III. That a summons was duly issued out of this court to the sheriff of the city and county of ..... ..., with directions to said sheriff to serve the same upon said defendant, and the said sheriff has returned the same to the clerk of this court, with his return thereon indorsed, to the effect that the said defendant could not be found in his county [or state particulars of the return].

IV. I have fully and fairly stated the facts of the case to E. F., of No. .... street, in the city of San Francisco, my counsel, and I am by him informed, and I verily believe, that I have a good cause of action in this suit against the said defendant, as will fully appear by my verified complaint filed herein, to which reference is hereby made, and the said defendant, C. D., is a necessary and proper party defendant thereto, as I am advised by my said counsel after such statement made, as aforesaid, and as I verily believe.

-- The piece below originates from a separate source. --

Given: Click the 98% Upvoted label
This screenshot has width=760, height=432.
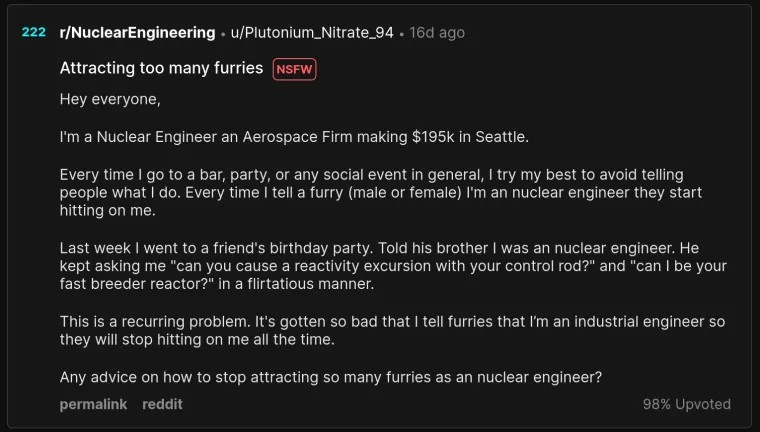Looking at the screenshot, I should (x=686, y=404).
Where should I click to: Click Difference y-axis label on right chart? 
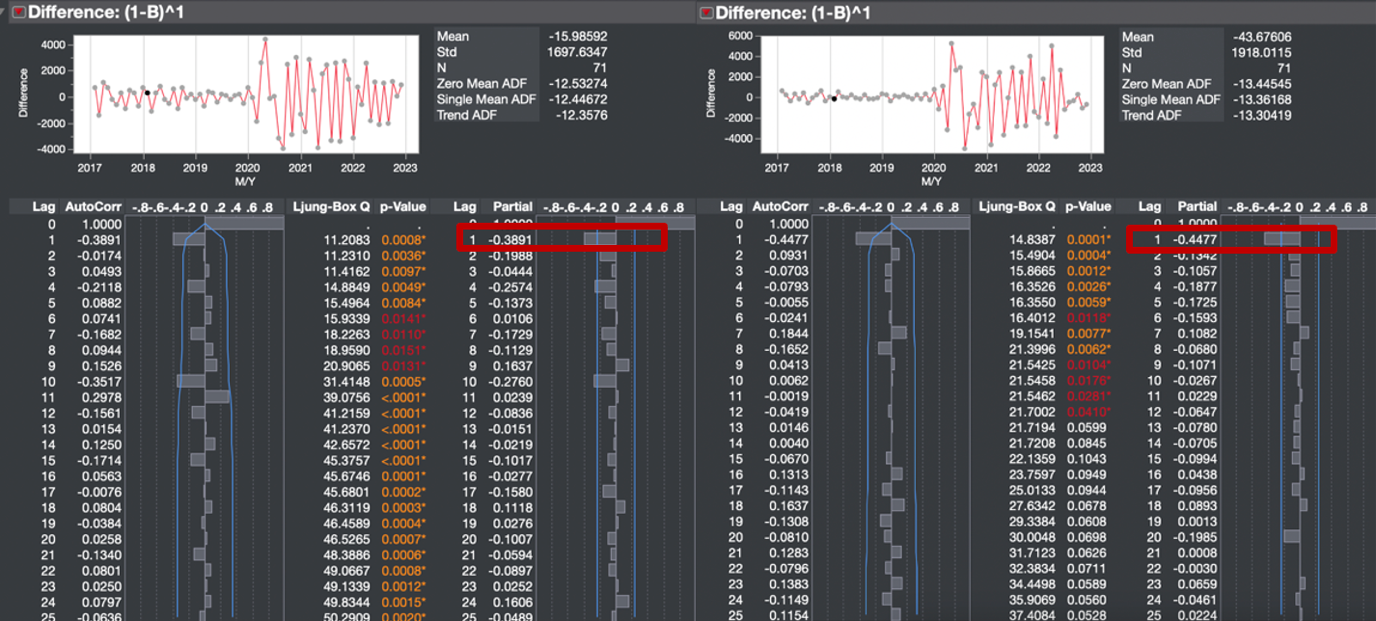711,94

V. Personal service of said summons can not be made on the said defendant, and I, therefore, demand an order that service of the same may be made by publication.

A. B.

§ 3935. Affidavit essential. Before jurisdiction of a defendant can be acquired by publication of summons, it must appear by affidavit either that the defendant resides out of the state, or has departed from the state, or can not, after due diligence, be found within the state, or that he conceals himself to avoid the service of summons; and in addition thereto it must also appear by affidavit that a cause of action exists against the defendant, or that he is a necessary or proper party.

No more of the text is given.